Kexec Handover Subsystem¶
Overview¶
Kexec HandOver (KHO) is a mechanism that allows Linux to preserve memory regions, which could contain serialized system states, across kexec.
KHO uses flattened device tree (FDT) to pass information about the preserved state from pre-exec kernel to post-kexec kernel and scratch memory regions to ensure integrity of the preserved memory.
KHO FDT¶
Every KHO kexec carries a KHO specific flattened device tree (FDT) blob that describes the preserved state. The FDT includes properties describing preserved memory regions and nodes that hold subsystem specific state.
The preserved memory regions contain either serialized subsystem states, or in-memory data that shall not be touched across kexec. After KHO, subsystems can retrieve and restore the preserved state from KHO FDT.
Subsystems participating in KHO can define their own format for state serialization and preservation.
KHO FDT and structures defined by the subsystems form an ABI between pre-kexec
and post-kexec kernels. This ABI is defined by header files in
include/linux/kho/abi directory.
Scratch Regions¶
To boot into kexec, we need to have a physically contiguous memory range that contains no handed over memory. Kexec then places the target kernel and initrd into that region. The new kernel exclusively uses this region for memory allocations before during boot up to the initialization of the page allocator.

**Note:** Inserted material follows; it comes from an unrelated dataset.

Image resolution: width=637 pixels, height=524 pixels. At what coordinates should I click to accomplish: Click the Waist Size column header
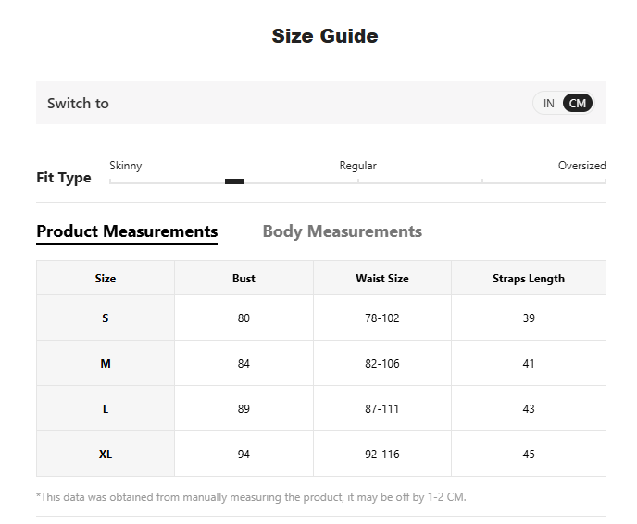click(381, 279)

We guarantee that we always have such regions through the scratch regions: On
first boot KHO allocates several physically contiguous memory regions. Since
after kexec these regions will be used by early memory allocations, there is a
scratch region per NUMA node plus a scratch region to satisfy allocations
requests that do not require particular NUMA node assignment.
By default, size of the scratch region is calculated based on amount of memory
allocated during boot. The kho_scratch kernel command line option may be
used to explicitly define size of the scratch regions.
The scratch regions are declared as CMA when page allocator is initialized so
that their memory can be used during system lifetime. CMA gives us the
guarantee that no handover pages land in that region, because handover pages
must be at a static physical memory location and CMA enforces that only
movable pages can be located inside.
After KHO kexec, we ignore the kho_scratch kernel command line option and
instead reuse the exact same region that was originally allocated. This allows
us to recursively execute any amount of KHO kexecs. Because we used this region
for boot memory allocations and as target memory for kexec blobs, some parts
of that memory region may be reserved. These reservations are irrelevant for
the next KHO, because kexec can overwrite even the original kernel.
KHO finalization phase¶
To enable user space based kexec file loader, the kernel needs to be able to provide the FDT that describes the current kernel’s state before performing the actual kexec. The process of generating that FDT is called serialization. When the FDT is generated, some properties of the system may become immutable because they are already written down in the FDT. That state is called the KHO finalization phase.